Un normale hash crittografico come è lo strumento giusto per l'integrità, ma lo strumento sbagliato per memorizzare le password, e il motivo è proprio la proprietà che lo rende buono altrove: è veloce. Un attaccante che ruba un database di hash SHA-256 di password può tentare miliardi di ipotesi al secondo su hardware comune, perché ogni ipotesi è solo un hash veloce. Le password comuni cadono quasi istantaneamente. La velocità, la virtù di un hash generico, qui è uno svantaggio.

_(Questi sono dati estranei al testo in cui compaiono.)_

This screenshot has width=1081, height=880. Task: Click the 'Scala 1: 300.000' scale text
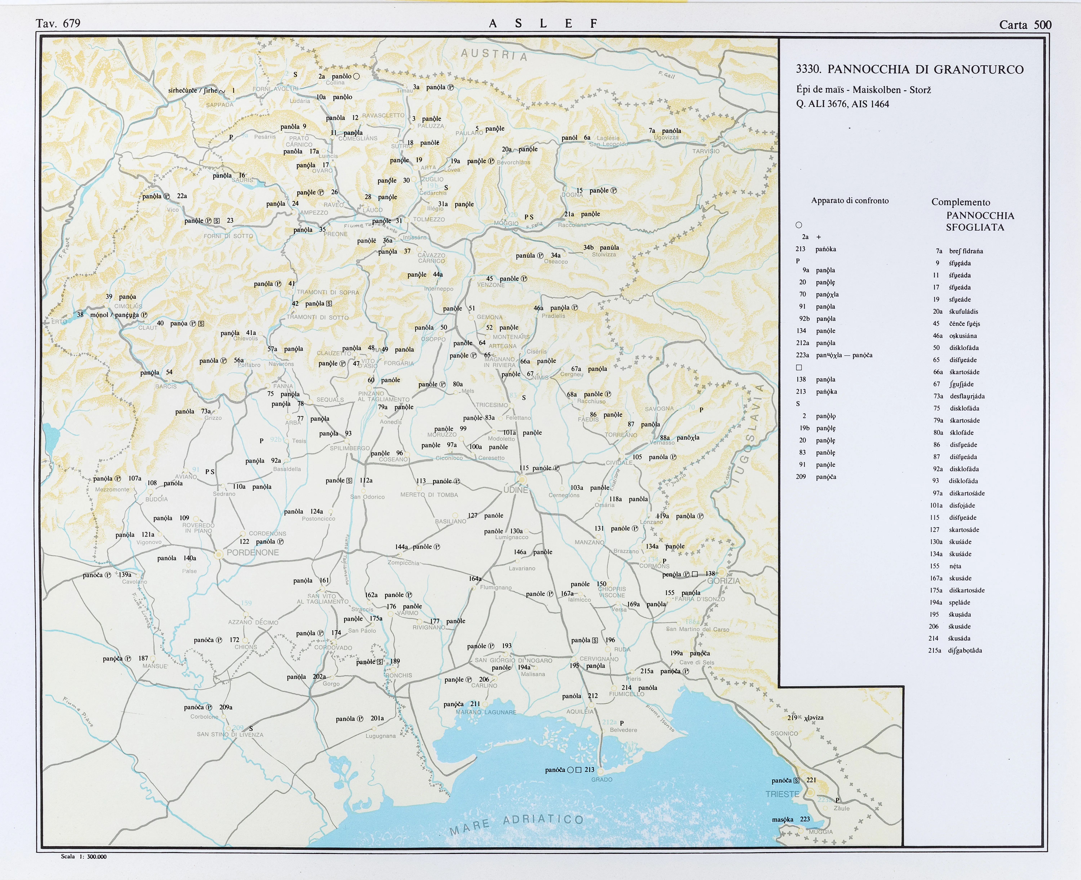point(84,857)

La memorizzazione delle password richiede un hash deliberatamente lento e resistente all'hardware specializzato. Tre blocchi costitutivi lo rendono possibile: il salting, un fattore di lavoro regolabile e la durezza di memoria.
Salting: sconfiggere il precalcolo
Un sale (salt) è un valore casuale univoco memorizzato accanto a ciascun hash di password e mescolato nel processo di hashing. Senza sali, password identiche producono hash identici, quindi un attaccante può precalcolare una tabella gigante di hash di password comuni una volta sola (una "rainbow table") e cercare ogni corrispondenza istantaneamente. Un sale univoco per password rende inutile quel precalcolo: l'attaccante deve attaccare ogni hash individualmente, e la stessa password genera un hash diverso per ogni utente. Le moderne funzioni di hashing delle password generano e memorizzano il sale per te.

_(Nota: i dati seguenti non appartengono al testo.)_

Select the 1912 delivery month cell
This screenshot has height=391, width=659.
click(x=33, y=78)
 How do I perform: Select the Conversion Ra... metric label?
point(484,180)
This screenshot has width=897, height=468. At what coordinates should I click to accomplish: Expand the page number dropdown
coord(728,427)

Fattore di lavoro: rendere costosa ogni ipotesi
Un fattore di lavoro (o parametro di costo) controlla quanta computazione richiede ogni hash. Impostalo così che un singolo hash sia abbastanza lento da essere impercettibile per un login legittimo (qualche centinaio di millisecondi) ma punitivo su larga scala. Essendo un parametro, puoi alzarlo nel corso degli anni man mano che l'hardware accelera, mantenendo il costo del tentativo all'incirca costante. Questa è la manopola che un hash generico semplicemente non ha.
Le tre scelte standard
- bcrypt è l'opzione consolidata e ben compresa, costruita sul cifrario Blowfish con un fattore di costo configurabile. Un valore predefinito sicuro dove disponibile.
- scrypt aggiunge la durezza di memoria: consuma deliberatamente una quantità regolabile di memoria, il che ostacola gli attaccanti che usano GPU e chip personalizzati, poiché questi scalano la computazione molto più a buon mercato della memoria.

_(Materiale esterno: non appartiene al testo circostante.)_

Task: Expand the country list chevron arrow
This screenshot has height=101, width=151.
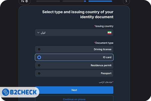Action: pos(38,33)
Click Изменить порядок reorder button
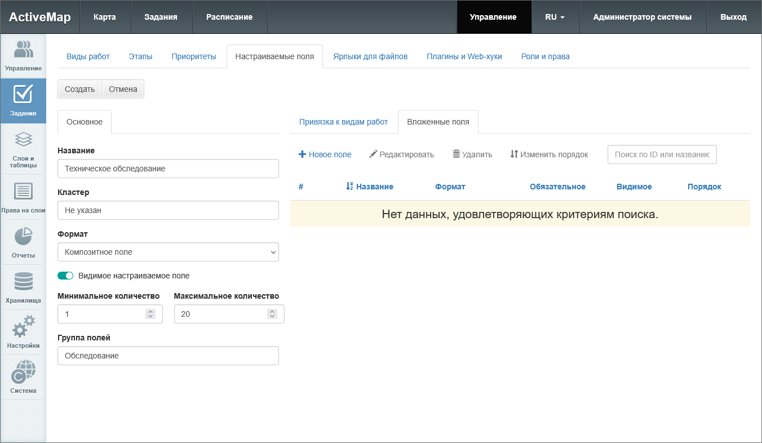This screenshot has height=443, width=762. (x=549, y=154)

- Argon2 ha vinto la Password Hashing Competition nel 2015 ed è la raccomandazione attuale per i nuovi sistemi. È a memoria dura, con manopole separate per memoria, tempo e parallelismo; la variante Argon2id è la scelta abituale.
Una qualsiasi di queste è una scelta ragionevole; la regola cardine è usarne una, mai un semplice hash veloce, e mai inventare il proprio schema.
La conclusione
Usa SHA-256 (nello strumento Hash) per checksum e integrità, dove la velocità è un pregio. Per le password, ricorri a bcrypt, scrypt o Argon2, dove la lentezza e il costo di memoria sono tutto il punto. I due compiti sembrano simili e richiedono strumenti opposti.